Look through the material below and show every line with the word "width".

##############################

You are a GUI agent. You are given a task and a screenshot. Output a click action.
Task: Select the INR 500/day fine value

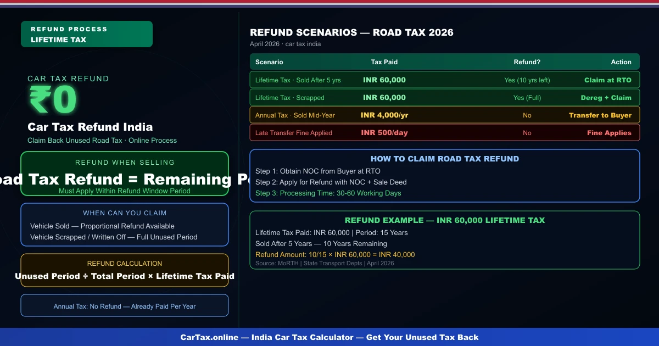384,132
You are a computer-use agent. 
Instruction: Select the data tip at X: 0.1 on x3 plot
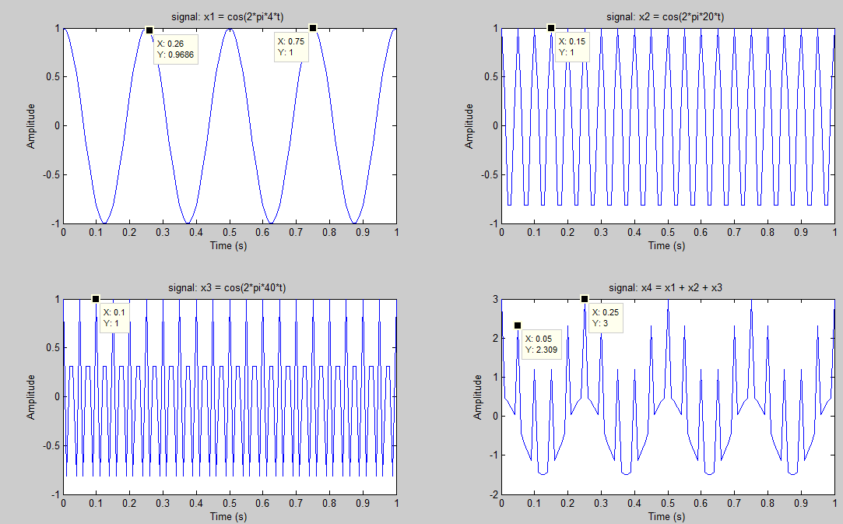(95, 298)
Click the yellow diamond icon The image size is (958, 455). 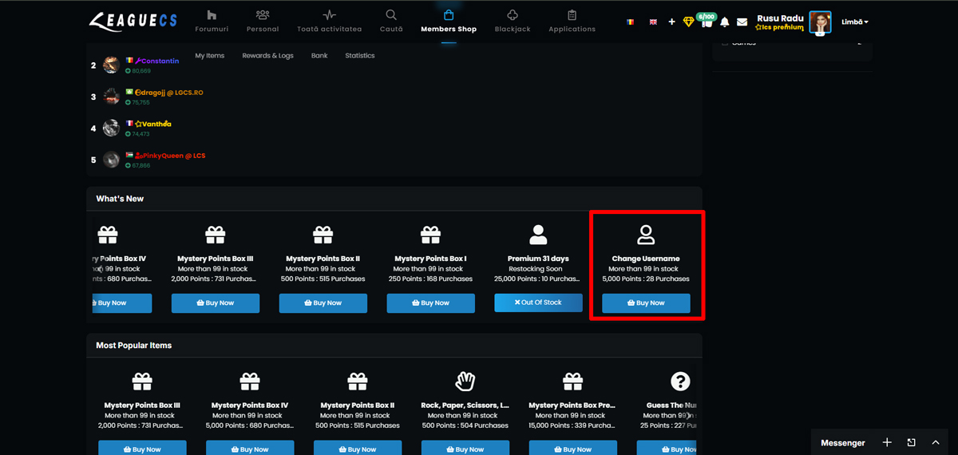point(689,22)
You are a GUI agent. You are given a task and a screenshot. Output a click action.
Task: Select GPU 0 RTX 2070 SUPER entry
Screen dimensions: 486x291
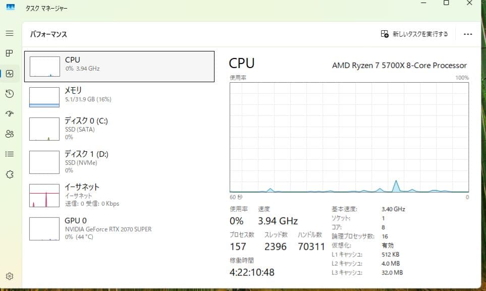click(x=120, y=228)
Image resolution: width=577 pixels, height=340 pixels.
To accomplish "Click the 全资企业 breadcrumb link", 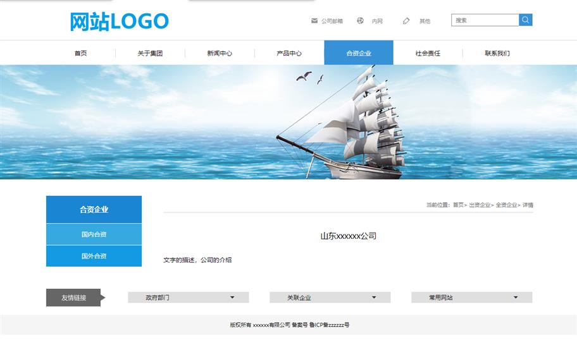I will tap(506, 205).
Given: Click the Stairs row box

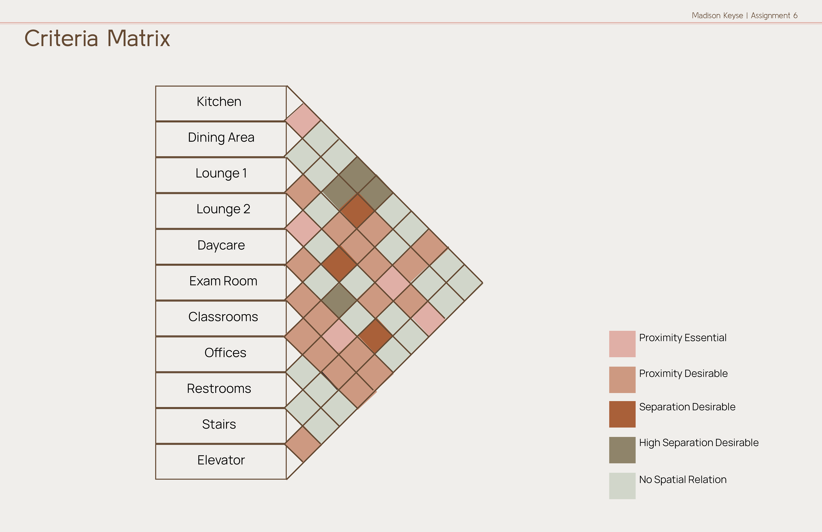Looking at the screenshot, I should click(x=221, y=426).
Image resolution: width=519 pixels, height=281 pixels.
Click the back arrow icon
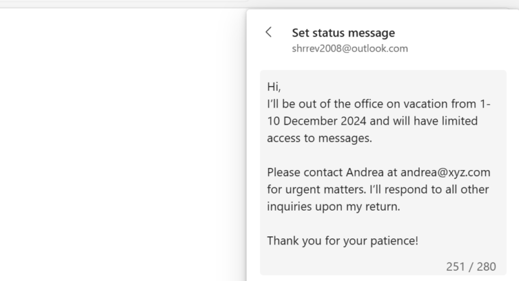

##############################

**SOLUTION TO THE PROBLEM:**
Image resolution: width=577 pixels, height=340 pixels.
Image resolution: width=519 pixels, height=281 pixels.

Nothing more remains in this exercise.